WHAT IS ASKED – Copy the listing word for word, starting with the line containing "Task: Select the Rectangle tool in toolbox" and going on through the end of the listing, and leave the pictures out of your answer.

>>>>>

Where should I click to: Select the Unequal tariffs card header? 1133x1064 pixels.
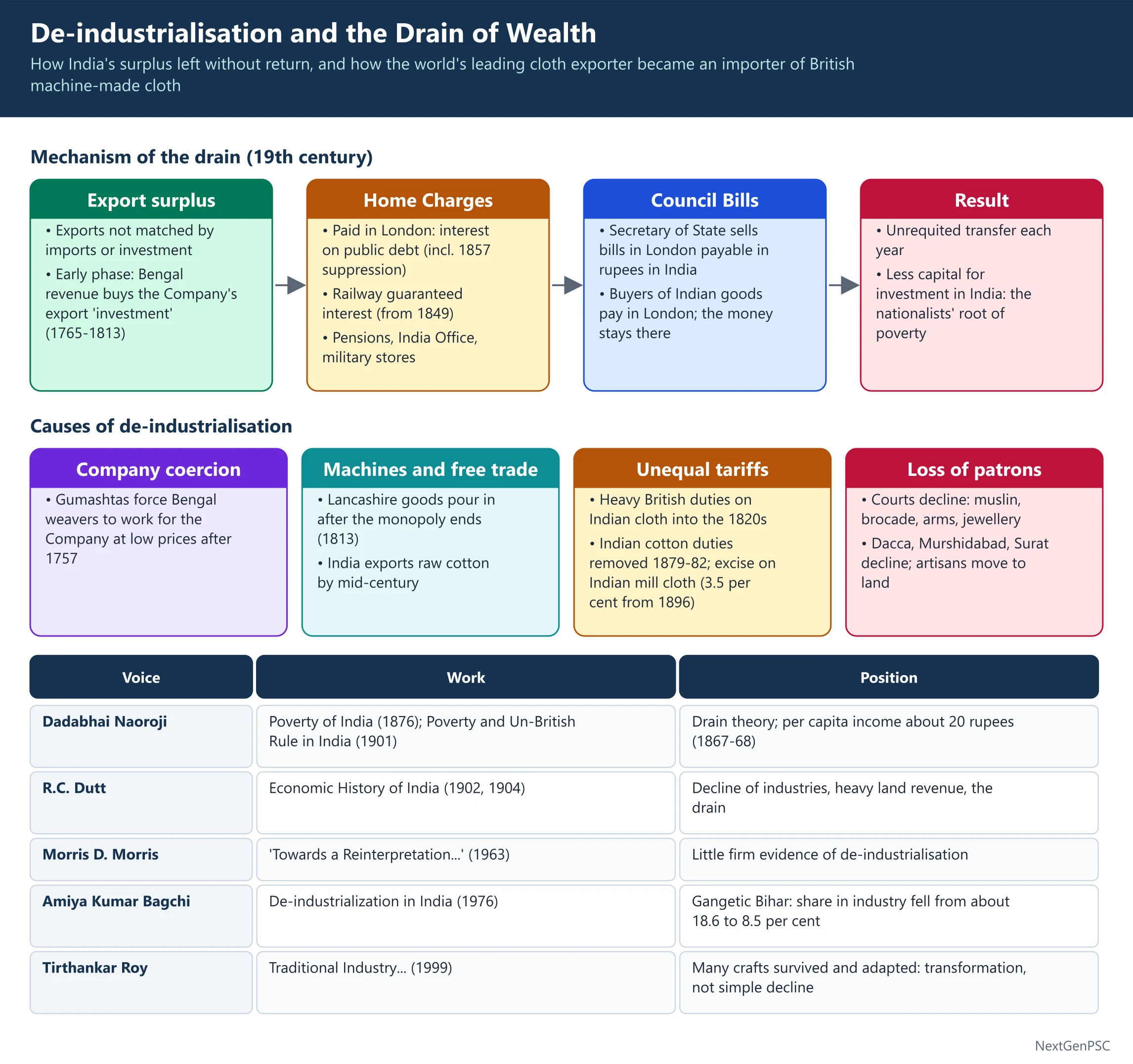pos(702,468)
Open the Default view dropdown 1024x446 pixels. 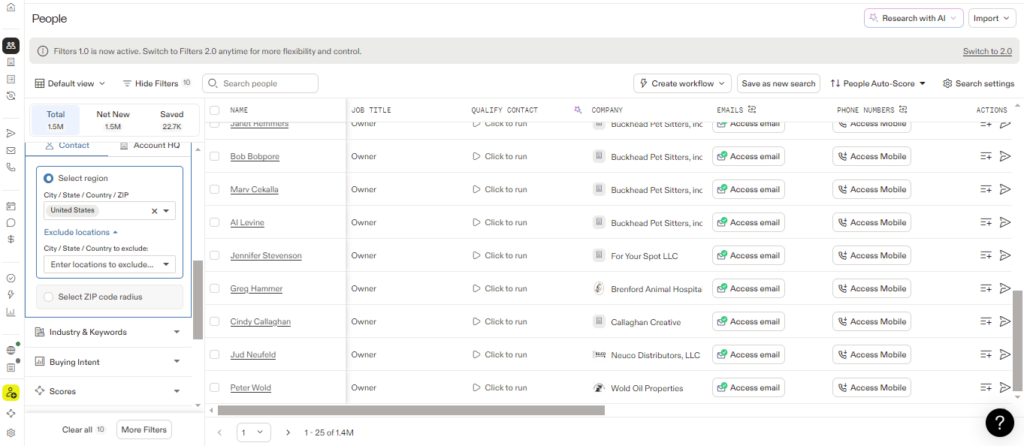(x=70, y=84)
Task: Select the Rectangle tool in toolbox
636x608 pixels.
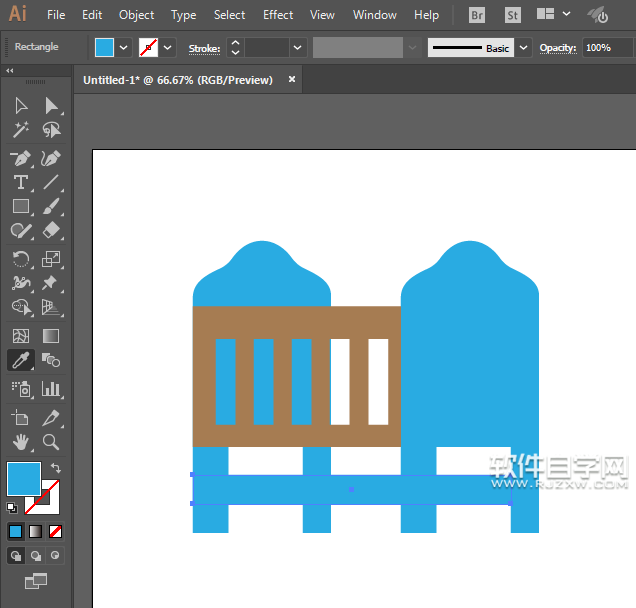Action: [20, 207]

<<<<<

REPLY TO THE TASK –
Task: Select the Rectangle tool in toolbox
636x608 pixels.
Action: [20, 207]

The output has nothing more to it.